[PATCH] D145687: [BOLT] Add minimal RISC-V 64-bit support
Job Noorman via Phabricator via llvm-commits
llvm-commits at lists.llvm.org
Tue Mar 28 01:51:17 PDT 2023
jobnoorman added inline comments.
================
Comment at: bolt/lib/Rewrite/RewriteInstance.cpp:2642
+ RelSymbol->getObject()->section_end()) {
+ auto *Symbol = BC->getOrCreateUndefinedGlobalSymbol(SymbolName);
+ ContainingBF->addRelocation(Rel.getOffset(), Symbol, Rel.getType(), 0,
----------------
rafauler wrote:
> jobnoorman wrote:
> > rafauler wrote:
> > > I'm probably not getting the full picture here, so correct my thinking below.
> > >
> > > So, if I understand correctly, you have an ABS __global_pointer$ symbol that points outside any section that BOLT has loaded (otherwise ReferencedSection wouldn't be null here). Therefore, BOLT won't change the location of this symbol (if it is pointing to some unknown region of memory that is not covered by any section known by BC->getSectionForAddress(SymbolAddress).
> > >
> > > So why register this reloc, if we are not changing this symbol? We will arrive at link step and RuntimeDyld will resolve this unknown symbol to zero, no? How do we know the correct value of this symbol?
> > >
> > > If we don't create the relocation here (with addRelocation), we will disassemble the original code that is already patched with the correct value for this symbol -- at least for X86. For RISC, this is harder to do if the real address is split in different instructions, and we don't have the luxury of ignoring the relocation. So my feeling is that, at the very least, this code is RISC-only, but you didn't protect this code from running in the X86 backend.

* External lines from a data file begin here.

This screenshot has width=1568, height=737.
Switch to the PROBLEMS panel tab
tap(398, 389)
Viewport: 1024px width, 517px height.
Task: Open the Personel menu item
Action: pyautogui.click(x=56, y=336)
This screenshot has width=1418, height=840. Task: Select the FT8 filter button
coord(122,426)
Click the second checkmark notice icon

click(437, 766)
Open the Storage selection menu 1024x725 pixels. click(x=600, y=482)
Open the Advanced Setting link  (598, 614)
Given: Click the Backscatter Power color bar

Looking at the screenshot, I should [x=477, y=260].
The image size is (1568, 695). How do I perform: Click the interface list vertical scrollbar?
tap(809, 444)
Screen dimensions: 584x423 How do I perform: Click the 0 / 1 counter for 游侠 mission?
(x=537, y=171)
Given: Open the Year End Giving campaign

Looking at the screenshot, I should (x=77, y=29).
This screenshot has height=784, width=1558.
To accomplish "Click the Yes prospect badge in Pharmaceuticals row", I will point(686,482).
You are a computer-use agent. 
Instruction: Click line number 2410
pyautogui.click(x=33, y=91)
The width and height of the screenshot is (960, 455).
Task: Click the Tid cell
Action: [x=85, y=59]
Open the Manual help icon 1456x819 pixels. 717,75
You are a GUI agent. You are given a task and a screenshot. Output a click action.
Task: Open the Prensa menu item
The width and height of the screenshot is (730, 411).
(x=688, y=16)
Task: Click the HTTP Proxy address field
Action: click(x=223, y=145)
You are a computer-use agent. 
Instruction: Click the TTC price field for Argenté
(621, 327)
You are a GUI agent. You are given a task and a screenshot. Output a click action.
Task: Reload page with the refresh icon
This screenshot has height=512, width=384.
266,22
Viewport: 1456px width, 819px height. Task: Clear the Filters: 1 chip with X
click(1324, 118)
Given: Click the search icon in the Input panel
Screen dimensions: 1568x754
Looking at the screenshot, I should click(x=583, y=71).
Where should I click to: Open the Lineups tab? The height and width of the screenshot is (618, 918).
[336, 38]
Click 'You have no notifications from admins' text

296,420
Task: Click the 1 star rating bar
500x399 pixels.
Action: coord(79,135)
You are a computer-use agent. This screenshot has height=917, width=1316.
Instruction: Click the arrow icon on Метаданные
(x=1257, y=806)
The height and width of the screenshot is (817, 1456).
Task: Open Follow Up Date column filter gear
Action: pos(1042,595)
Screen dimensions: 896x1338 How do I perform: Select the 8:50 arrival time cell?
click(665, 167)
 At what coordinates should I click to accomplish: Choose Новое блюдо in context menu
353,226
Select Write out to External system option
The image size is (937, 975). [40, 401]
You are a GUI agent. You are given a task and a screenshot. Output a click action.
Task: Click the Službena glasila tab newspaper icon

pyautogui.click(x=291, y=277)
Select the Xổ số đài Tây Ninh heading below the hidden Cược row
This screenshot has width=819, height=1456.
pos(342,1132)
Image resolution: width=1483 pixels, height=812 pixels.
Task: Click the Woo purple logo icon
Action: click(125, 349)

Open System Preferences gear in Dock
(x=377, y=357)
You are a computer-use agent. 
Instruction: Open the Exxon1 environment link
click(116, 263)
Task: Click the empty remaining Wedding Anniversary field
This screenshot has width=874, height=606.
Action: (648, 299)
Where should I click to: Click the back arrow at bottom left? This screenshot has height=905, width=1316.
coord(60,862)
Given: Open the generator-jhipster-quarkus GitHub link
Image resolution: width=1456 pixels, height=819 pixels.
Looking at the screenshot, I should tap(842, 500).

> > Thanks for the extensive review!
> >
> > > So, if I understand correctly, you have an ABS __global_pointer$ symbol that points outside any section that BOLT has loaded (otherwise ReferencedSection wouldn't be null here). Therefore, BOLT won't change the location of this symbol (if it is pointing to some unknown region of memory that is not covered by any section known by BC->getSectionForAddress(SymbolAddress).
> >
> > Correct. Except that `__global_pointer$` should be handled even if it happens to point to a section. I'll look into a way to fix this.
> >
> > > So why register this reloc, if we are not changing this symbol? We will arrive at link step and RuntimeDyld will resolve this unknown symbol to zero, no? How do we know the correct value of this symbol?
> >
> > The current behavior of this patch is that `__global_pointer$` keeps its original value. I just noticed that this works kind of accidentally because symbols that don't reference a section are registered for "pretty printing" [here](https://github.com/llvm/llvm-project/blob/9580bebd47808b58f8ab833d71d2d38976caa9b8/bolt/lib/Rewrite/RewriteInstance.cpp#L1041-L1048).
> >
> > Now, whether this is correct or not is a good question. The linker is supposed to pick the value for `__global_pointer$` when performing [Global-pointer relaxation](https://github.com/riscv-non-isa/riscv-elf-psabi-doc/blob/master/riscv-elf.adoc#global-pointer-relaxation). Since linker relaxation is not addressed by this patch (`-Wl,--no-relax` is currently mandatory to use it), I don't have an answer to this question yet. (*)
> >
> > > If we don't create the relocation here (with addRelocation), we will disassemble the original code that is already patched with the correct value for this symbol -- at least for X86. For RISC, this is harder to do if the real address is split in different instructions, and we don't have the luxury of ignoring the relocation.
> >
> > The problem is that the relocation against `__global_pointer$` is typically used by a PC-relative code sequence like this (copied from the link above):
> >
> > ```
> > 1: auipc gp, %pcrel_hi(__global_pointer$) # R_RISCV_HI20
> > addi gp, gp, %pcrel_lo(1b) # R_RISCV_LO12_I
> > ```
> >
> > So even though we don't change the value of `__global_pointer$`, the location of this code sequence *can* change and hence the immediate values in it need to be patched again. Therefore, I think adding this relocation is necessary.
> >
> > > So my feeling is that, at the very least, this code is RISC-only, but you didn't protect this code from running in the X86 backend.
> >
> > I think it's true this code will currently only ever get triggered on RISC-V and I don't mind protecting it as such. However, do you think it will do the wrong thing for an X86 binary containing an ABS symbol? If not, it might make sense to not protect this code to reduce the number of target-specific code paths.
> >
> > (*) The fact that we don't support linker relaxation yet got me thinking about whether we could skip handling of `__global_pointer$` altogether in this patch. This should work in principle since the only place it's used in the binaries I've tested is during the initialization of `gp` in GCC's startup routines; `gp` is never actually read from in the rest of the binary. The problem is that we then should also ignore the second relocation (R_RISCV_LO12_I) in the example above or else RuntimeDyld gets angry. It feels like any way to filter-out this particular case of R_RISCV_LO12_I would be quite hacky so it will probably be preferable to not do this. I'll look into it though.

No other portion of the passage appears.